En los siguientes días, de alguna manera comenzó intuitivamente a saber cuál sería su próximo paso. Fue guiada divinamente por un grupo de 12 pasos que la ayudó a lidiar con las razones por las cuales se refugió en la bebida. Esto le brindó una solución y le mostró cómo vivir sin alcohol.

Al mismo tiempo, una pareja de consejeros la ingresó a ella y a sus hijas en su práctica a una fracción del costo para que todas pudieran comenzar la curación de los dos años de caos emocional que llevó su trauma sexual no tratado y su adicción a sus vidas.

“Me concedieron una segunda oportunidad en la vida. La tomé con ambas manos y me aferré a las promesas de esa noche con el Dios de mi comprensión”, dijo.

Eso fue hace 7 años. Hoy es autora, oradora y defensora de cualquiera que sufra en silencio.

Ha dedicado su recuperación a compartir abiertamente su verdad para que aquellos que no han encontrado su voz o su camino hacia una vida mejor puedan encontrar esperanza en sus palabras, hasta que también tengan el coraje de elevarse desde las cenizas para convertirse en hermosas almas.

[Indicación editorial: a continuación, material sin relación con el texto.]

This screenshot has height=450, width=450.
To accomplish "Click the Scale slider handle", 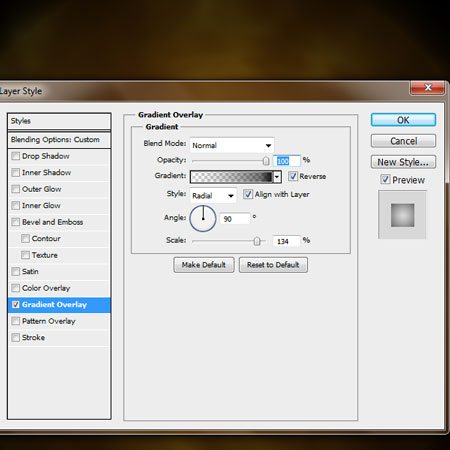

La mujer sabia en ella saluda cada día con un nuevo sentido de lo que define la belleza de las almas. “Para mí, es vivir la vida con autenticidad como una mujer de dignidad que no conoce límites de lo que puede lograr una ‘mujer en llamas’.

La recuperación no es solo para las celebridades y los ricos y famosos, es para las mujeres y hombres de todos los días que desean estar sanos y felices.

Cuando Rebecca comenzó a hablar y a compartir sus secretos, rezó para que cada palabra que dijera pudiera ser el catalizador para aquellos que sufren solos o en silencio, para convertirse en una mejor versión de sí mismos.

Rebecca L. Edwards es una madre, autora, oradora y activista que comparte sus experiencias en la superación de la adicción y el trauma para ayudar a inspirar a otros para que la recuperación sea posible.